Faire entendre sa voix

A Lille, il se rend vite compte qu'il n'est pas seul. D'autres Vénézuéliens sont là, beaucoup de jeunes, d'étudiants. La résistance pacifiste s'organise. Une première manifestation est organisée en avril pour dénoncer les dérives du pouvoir


Partout dans le monde, des manifestations similaires sont organisées. Car à la mort d'Hugo Chavez, en 2013, celui-ci est remplacé par son successeurs naturel : Nicolas Maduro. Dans un style bien différent. "La pénurie est arrivée. Il n'y a plus de nourriture, plus de médicaments. Les manifestations ont pris de l'ampleur pour demander sa démission", raconte Chéo Mendieta. "Puis il a voulu changer la Constitution sans passer par un référendum populaire et là l'opposition a dit non."
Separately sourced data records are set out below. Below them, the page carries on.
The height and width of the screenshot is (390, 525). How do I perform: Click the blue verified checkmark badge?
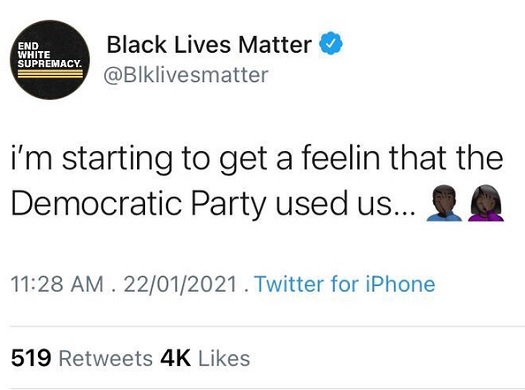(330, 43)
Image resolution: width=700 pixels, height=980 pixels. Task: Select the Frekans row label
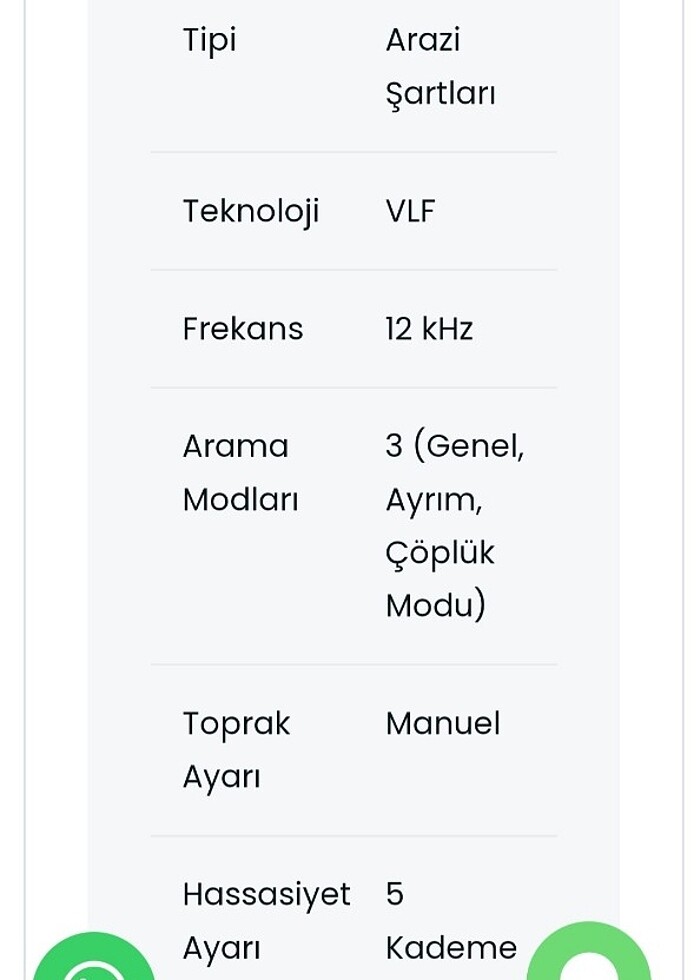[242, 329]
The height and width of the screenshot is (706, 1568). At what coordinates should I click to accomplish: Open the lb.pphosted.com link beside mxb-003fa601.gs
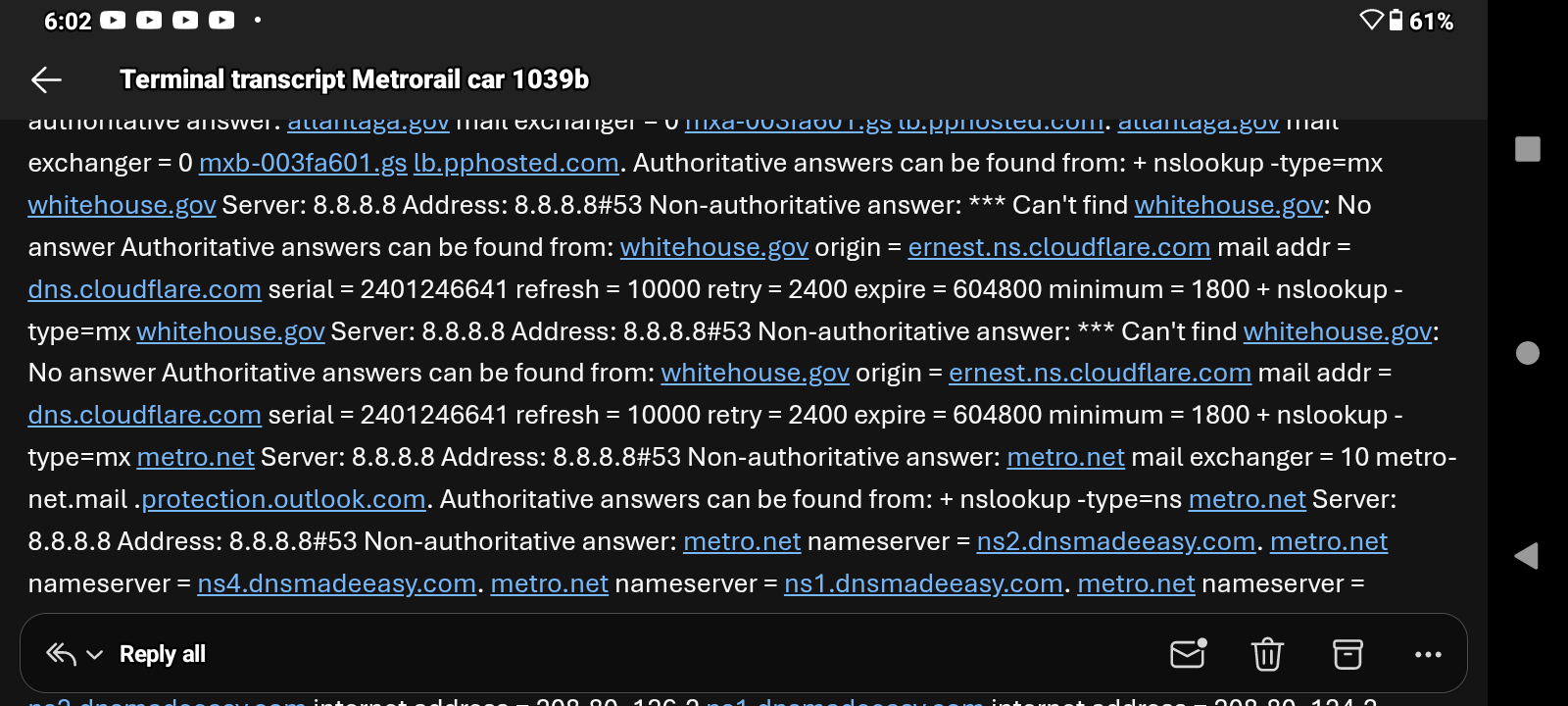coord(515,163)
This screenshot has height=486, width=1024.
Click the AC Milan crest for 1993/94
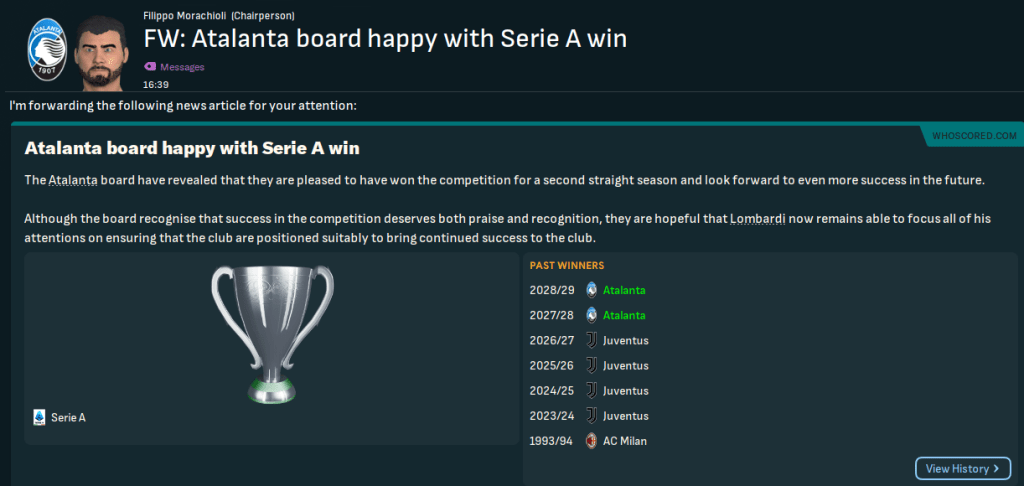[x=591, y=440]
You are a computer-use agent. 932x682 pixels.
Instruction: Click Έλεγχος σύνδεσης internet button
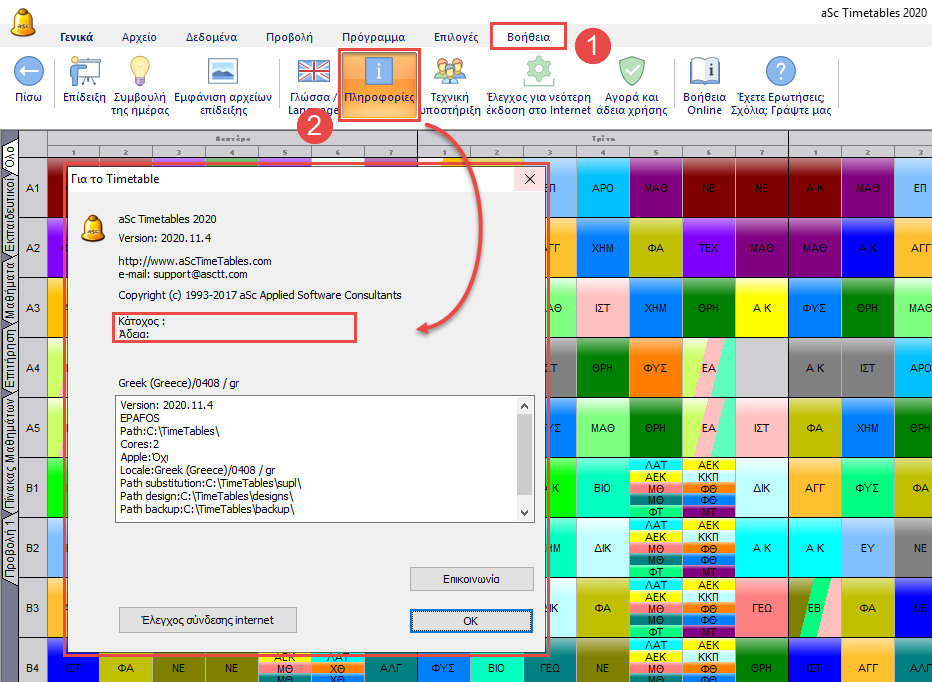pyautogui.click(x=209, y=620)
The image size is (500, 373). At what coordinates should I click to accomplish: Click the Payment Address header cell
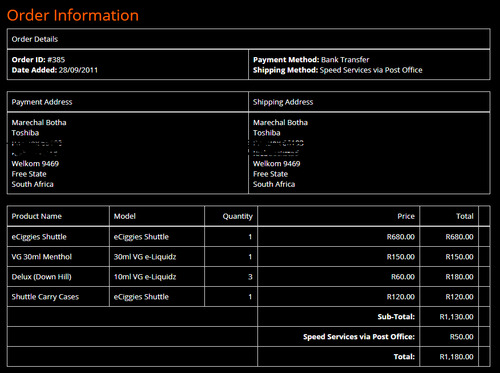click(128, 102)
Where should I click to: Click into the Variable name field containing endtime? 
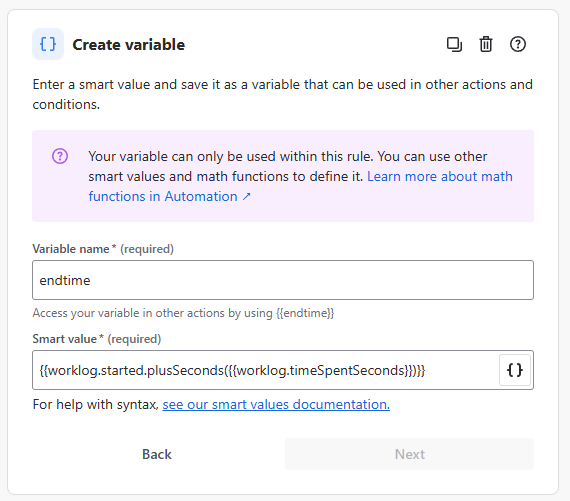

La situation s'envenime. Les manifestations pacifistes font place à la violence. Des personnes meurent dans la rue, de chaque camp. 
 

La manifestation du 31 mai, à Caracas.  / © AFP
La manifestation du 31 mai, à Caracas. / © AFP

 

Depuis, la mère et la soeur de Chéo Mendieta l'ont rejoint en urgence à Lille. Trop dangereux de rester là-bas. Il va falloir demander l'asile, tout en continuant à se battre depuis le Nord de la France.

"Aujourd'hui c'est une journée décisive pour le Vénézuela", conclue Chéo Mendeta. Ce dimanche, toute la famille est en route pour Paris, afin de manifester contre une élection organisée aujourd'hui par le pouvoir. Il s'agit de voter pour établir une assemblée constituante. Mais ce scrutin est jugé illégitime par les anti-Maduro. "Ce vote est anticonstitutionnel. Toute modification de la constitution demande un vote souverain, universel et secret. Ce n'est pas le cas", soupire Chéo Mendieta. Comme lui, 70% des Vénézuéliens seraient opposés à cette Constituante, d'après l’institut de sondage Datanalisis.